Eventually the Dreamer is encouraged to wander again, and he comes across the Spring of Love, prefaced by the story of Narcissus and Echo. The Dreamer looks, sees the rose bushes and the most beautiful rose bud, and is immediately stricken by the five arrows of Eros meant to inspire love. He is then hunted and taken captive, until the Dreamer swears fealty to the Lover, sealed with a kiss on the mouth. The Lover then gives his commandments, which amount to suffering Love with the few consolations given the Dreamer - to think on his love, to talk about his love, and to see his love.

Dreamer then approaches the bushes, and is greeted by Fair Welcome, who is content to allow him to rest near the bud. When he asks to take the bud away, he is refused, and soon Rebuff and his cronies come by and kick Dreamer out. Disconsolate, he seeks a Friend for the solace of Pleasant Conversation. The Friend counsels diplomacy, which with the intervention of Pity and Generosity of Spirit softens Rebuff enough that he allows the Dreamer back in. He sits with Fair Welcome, who soon allows the Dreamer to kiss the bud.
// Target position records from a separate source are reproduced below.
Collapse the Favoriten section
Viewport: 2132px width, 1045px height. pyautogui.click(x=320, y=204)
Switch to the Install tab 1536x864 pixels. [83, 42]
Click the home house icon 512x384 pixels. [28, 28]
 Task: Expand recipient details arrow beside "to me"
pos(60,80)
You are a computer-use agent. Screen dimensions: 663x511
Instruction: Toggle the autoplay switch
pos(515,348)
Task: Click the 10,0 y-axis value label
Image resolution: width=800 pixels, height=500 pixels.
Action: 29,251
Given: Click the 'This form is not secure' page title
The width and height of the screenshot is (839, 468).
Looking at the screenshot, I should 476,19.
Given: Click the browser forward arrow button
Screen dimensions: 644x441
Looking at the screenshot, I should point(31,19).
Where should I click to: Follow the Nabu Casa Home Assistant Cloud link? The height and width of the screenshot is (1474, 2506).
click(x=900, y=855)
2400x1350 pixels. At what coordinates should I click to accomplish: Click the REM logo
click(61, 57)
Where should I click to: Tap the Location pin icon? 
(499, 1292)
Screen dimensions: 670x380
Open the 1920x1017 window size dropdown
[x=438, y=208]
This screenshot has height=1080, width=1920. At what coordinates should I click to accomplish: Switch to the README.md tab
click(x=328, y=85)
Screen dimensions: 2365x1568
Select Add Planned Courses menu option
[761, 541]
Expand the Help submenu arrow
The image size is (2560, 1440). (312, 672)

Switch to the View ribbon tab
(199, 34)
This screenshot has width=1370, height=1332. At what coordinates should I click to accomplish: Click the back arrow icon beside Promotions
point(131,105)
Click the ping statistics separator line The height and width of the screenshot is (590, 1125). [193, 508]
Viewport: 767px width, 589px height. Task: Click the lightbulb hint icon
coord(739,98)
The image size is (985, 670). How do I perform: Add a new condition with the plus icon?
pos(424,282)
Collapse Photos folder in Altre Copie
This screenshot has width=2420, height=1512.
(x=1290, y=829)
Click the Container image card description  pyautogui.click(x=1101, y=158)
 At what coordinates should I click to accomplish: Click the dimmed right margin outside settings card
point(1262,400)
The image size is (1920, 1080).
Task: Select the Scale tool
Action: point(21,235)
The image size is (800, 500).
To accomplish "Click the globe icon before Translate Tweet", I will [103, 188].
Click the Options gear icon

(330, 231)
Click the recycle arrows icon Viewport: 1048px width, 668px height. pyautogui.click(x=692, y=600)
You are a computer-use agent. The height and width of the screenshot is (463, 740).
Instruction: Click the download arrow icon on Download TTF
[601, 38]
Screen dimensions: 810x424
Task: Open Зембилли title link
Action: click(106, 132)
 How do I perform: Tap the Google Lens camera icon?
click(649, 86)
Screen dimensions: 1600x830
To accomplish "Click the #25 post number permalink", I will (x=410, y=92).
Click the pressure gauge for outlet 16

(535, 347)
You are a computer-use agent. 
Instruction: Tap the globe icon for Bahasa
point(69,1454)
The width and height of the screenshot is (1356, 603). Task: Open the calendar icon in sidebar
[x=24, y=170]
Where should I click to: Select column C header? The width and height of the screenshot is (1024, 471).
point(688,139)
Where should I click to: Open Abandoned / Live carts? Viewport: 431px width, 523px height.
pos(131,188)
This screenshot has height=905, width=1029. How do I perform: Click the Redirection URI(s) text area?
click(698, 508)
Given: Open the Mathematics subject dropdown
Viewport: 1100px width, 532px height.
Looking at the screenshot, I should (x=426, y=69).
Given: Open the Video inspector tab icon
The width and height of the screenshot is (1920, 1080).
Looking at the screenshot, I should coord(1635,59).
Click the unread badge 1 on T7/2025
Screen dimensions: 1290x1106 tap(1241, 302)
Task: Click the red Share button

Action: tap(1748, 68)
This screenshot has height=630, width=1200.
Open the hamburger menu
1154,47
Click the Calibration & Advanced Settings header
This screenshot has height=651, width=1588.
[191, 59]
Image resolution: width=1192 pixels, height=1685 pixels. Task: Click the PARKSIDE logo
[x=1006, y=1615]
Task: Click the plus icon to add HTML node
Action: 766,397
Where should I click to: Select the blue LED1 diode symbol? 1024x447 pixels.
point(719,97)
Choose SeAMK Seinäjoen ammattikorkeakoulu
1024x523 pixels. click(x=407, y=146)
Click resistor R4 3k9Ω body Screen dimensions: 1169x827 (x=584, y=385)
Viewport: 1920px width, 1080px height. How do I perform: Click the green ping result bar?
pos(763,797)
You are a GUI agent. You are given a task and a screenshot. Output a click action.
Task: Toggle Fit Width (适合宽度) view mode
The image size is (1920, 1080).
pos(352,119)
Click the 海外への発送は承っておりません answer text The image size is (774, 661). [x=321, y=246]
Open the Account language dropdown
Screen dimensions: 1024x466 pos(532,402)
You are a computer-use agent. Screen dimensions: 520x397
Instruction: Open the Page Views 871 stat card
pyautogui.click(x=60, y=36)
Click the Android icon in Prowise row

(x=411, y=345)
Upon doing so, Evil Tongue spreads rumors about Fair Welcome and Dreamer. Soon, Jealousy is in on the act, and proclaims that they ought to build a tower around the bud, and keep Fair Welcome at the center of it. Once armed, garrisoned (with Norman soldiers!), and kept, Dreamer despairs, loving from afar both the bud and Fair Welcome.

Thoughts

First, homosocial. There is clearly an implied relationship between Fair Welcome and the Dreamer, and the Dreamer's responses to his absence indicate that, though the allegations might be salacious,  it is less a fabrication of what isn't there than a misconstruing of what is. Fair Welcome serves as the point of access to the bud, a benevolent Pandarus-type character who indulges Dreamer in return for the pleasure of having given welcome. The two are warm, and in the earlier sense of the word intimate. The concluding speech by Dreamer indicates that he misses Fair Welcome more than he does the bud. It is nearly as if the rosebud is the object of Dreamer's affections, but Fair Welcome is its agency, a male duenna who receives the poet's advances. He does not restrict access altogether, but makes sure that such access is appropriate, within the strictures of courtliness that Love must be constrained to serve. In my mind, such agency could easily collapse into a Cyrano-like situation, where the Dreamer ends up loving the agent more than the pretty face, Cyrano over Christian. Could such a flip have happened then? I must think it could, having no evidence to the contrary.

And that goes without mentioning the kiss on the mouth that passes between the God of Love and the Dreamer. Certainly, they would have been less picky about such gestures than we are today, as we have turned a kiss into something erotic all the time. In this story, it may be an allusion of the sex that is to come. It could also be a greeting, or a seal of fealty. I think that we have more of an issue of the ambiguity between those statuses than they did. Either (the traditional assumption) the umbrage of the kiss depended on the situation such that categories didn't blend together, or (the generous assumption) there was a little swearing of fealty and eroticism in any kiss, no matter the primary context. I incline towards the latter. To do otherwise would be to ignore a key part of the context; would even a medieval man kiss the God of Love and not feel a little erotic about it?

Second, details. It's so funny to see the parenthetical explanations in places where I would never suspect that one was needed. For example, when Joy is described next to Pleasure, the poet quickly adds, "Who did not hate him in the least, but had given him her love when she was no more than seven years old" (14). Oh. Okay. I suppose that this is a jibe against those that would claim that Joy (with its exalted refinement) and Pleasure (with its earthly tones) are separate in theological grounds. Bodily pleasure serves as a distraction to salvation or happiness, while joy is the place where happiness takes its rest. The Thomistic view would disagree with Guillaume on this point, and though I don't know enough about other scholastic movements at the time, I suspect others would too.

Also, the details like dress and surroundings fascinate me. Why does it matter that Wealth is wearing a stone that protects against toothaches? (I wonder if anyone has ever cross-referenced this with lapidaries of the time, which also record these weird traits.) Do the many spices in the garden (cloves, liquorice, fresh cardamum, zedoary, anise, cinnamon, and "many delicious spices good to eat after a meal") make it more lavish? What are those spices good to eat after a meal? All I can think of is "dessert" or "after dinner mint." Oh, how impoverished my understanding is. This early tendency towards making lists is masterful compared to many later medieval poems, which turn these brief descriptive interludes into indulgent and obsessive fights over who can do so most lavishly.

Third, Arthurian allusion. Just a note that it does occur, including the company of Largesse, and an allusion to Kay and Gawain where the former comes off horribly and the latter quite well in courtesy. 

Protect me! Tomorrow I plan to put a big dent in Jean de Meun.

(Note - I've also been reading through The English Romance in Time by Helen Cooper and The Hero with a Thousand Faces by Joseph Campbell. I'm nowhere near finishing either, but I might post on them too when I feel less long-winded.)